New type of nanocrystals to enable safer medical imaging

29 October 2018 (Last Updated October 29th, 2018 10:19)

Researchers from the National University of Singapore (NUS) have discovered that use of a new type of nanocrystals may enable safer and cost-effective medical imaging approaches such as X-ray and computerised tomography (CT).

New type of nanocrystals to enable safer medical imaging
New perovskite nanocrystals (in the bottles) are highly sensitive to X-ray irradiation. Credit: National University of Singapore.

Researchers from the National University of Singapore (NUS) have discovered that use of a new type of nanocrystals may enable safer and more cost-effective medical imaging approaches such as X-ray and computerised tomography (CT).

The team of chemists from the NUS Faculty of Science’s Chemistry department, in alliance with researchers from Australia, China, Hong Kong, Italy, Saudi Arabia, and the US, has developed lead halide perovskite nanocrystals with high sensitivity to X-ray irradiation.

These nanocrystals were then embedded into flat-panel X-ray imagers to create a new detector that possessed the capability to detect X-rays at a radiation dose nearly 400 times lower than that used in existing medical diagnostics.

“The new nanocrystals detect and convert small doses of X-ray photons and into visible light, providing a cost-effective scintillator material alternative.”

In comparison to the inorganic crystals used in traditional X-ray devices, the new technology is also said to be cheaper.

Chemistry department professor Liu Xiaogang said: “Our technology uses a much lower radiation dose to deliver higher resolution images, and it can also be used for rapid, real-time X-ray imaging.

“It shows great promise in revolutionising imaging technology for the medical and electronics industries. For patients, this means lower cost of X-ray imaging and less radiation risk.”

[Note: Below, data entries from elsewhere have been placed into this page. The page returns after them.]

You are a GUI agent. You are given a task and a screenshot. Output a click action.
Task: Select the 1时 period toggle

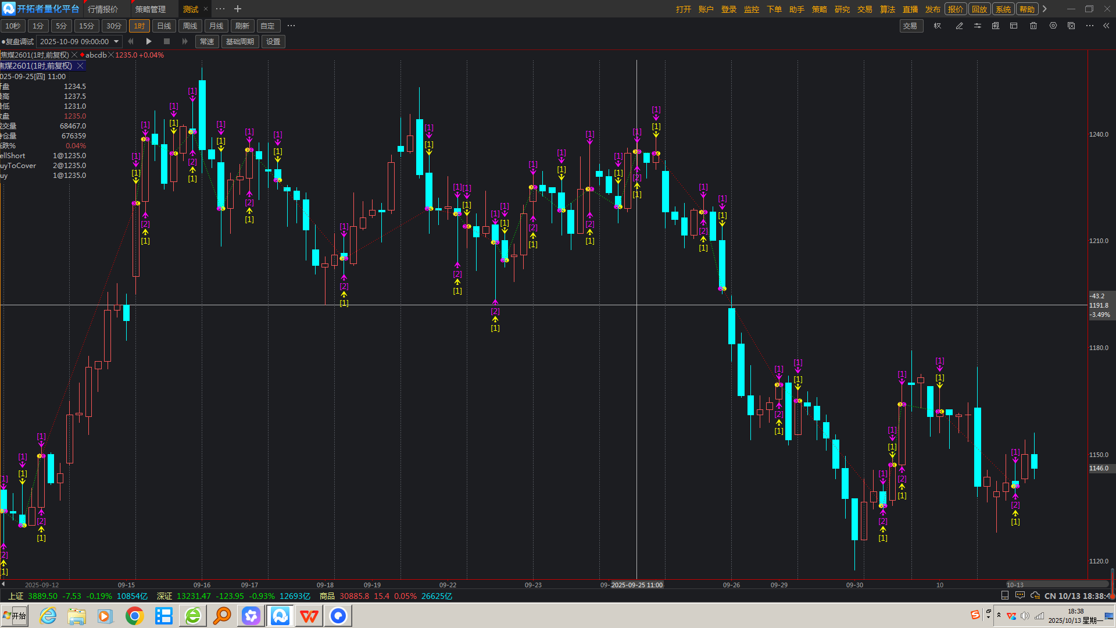click(139, 26)
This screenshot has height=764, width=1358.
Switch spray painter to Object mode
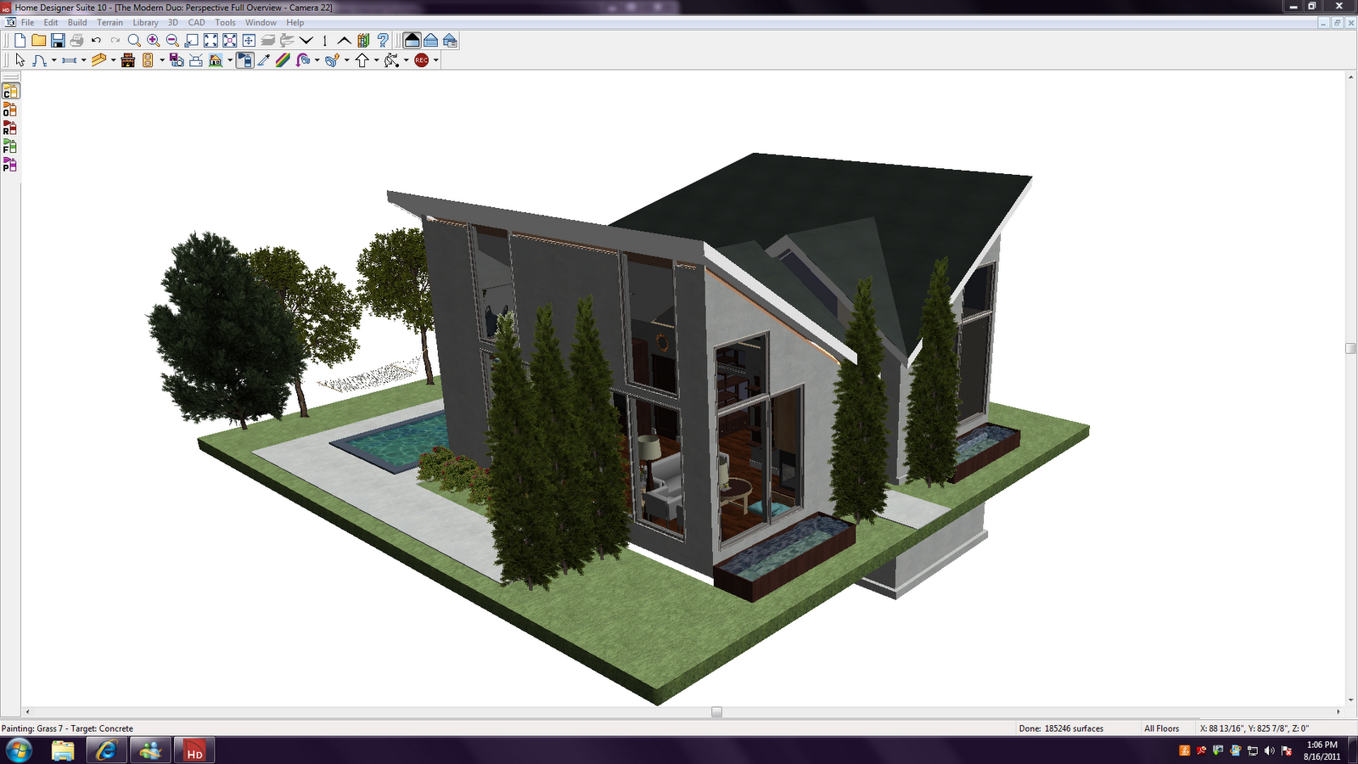pos(10,109)
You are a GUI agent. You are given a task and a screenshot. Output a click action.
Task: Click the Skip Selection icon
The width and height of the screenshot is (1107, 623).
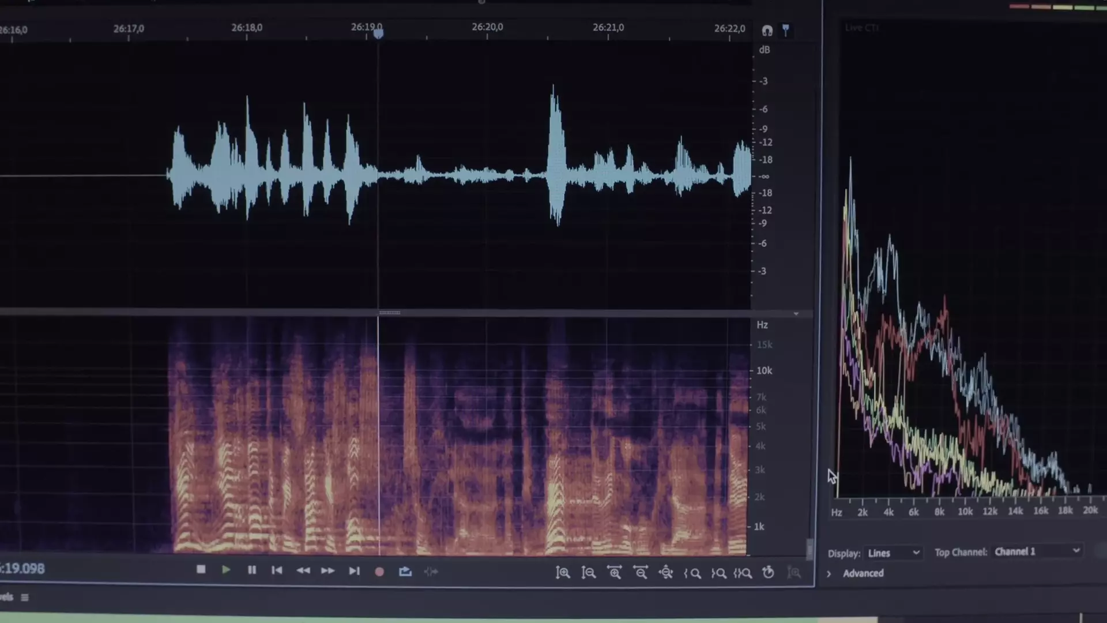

X-ray imaging technology involves the conversion of high-energy X-ray photons to visible luminescence, and the inorganic crystals used in standard machines are expensive. Their low light emission conversion efficiency also requires a high X-ray dose to ensure effective imaging.

The new nanocrystals detect and convert small doses of X-ray photons and into visible light, providing a cost-effective scintillator material alternative.

During the testing phase, the researchers replaced scintillators of commercial flat-panel X-ray imaging systems with the new nanocrystals and found that higher resolution images could be achieved with lower radiation exposure.

Chemistry department research fellow Chen Qiushui said: “Our experiments showed that using this approach, X-ray images can be directly recorded using low-cost, widely available digital cameras, or even using cameras of mobile phones. This was not achievable using conventional bulky scintillators.

“In addition, we have also demonstrated that the nanocrystal scintillators can be used to examine the internal structures of electronic circuit boards. This offers a cheaper and highly sensitive alternative to current technology.”

Currently, the team is working to further test the new approach for longer times, and at different temperatures and humidity levels.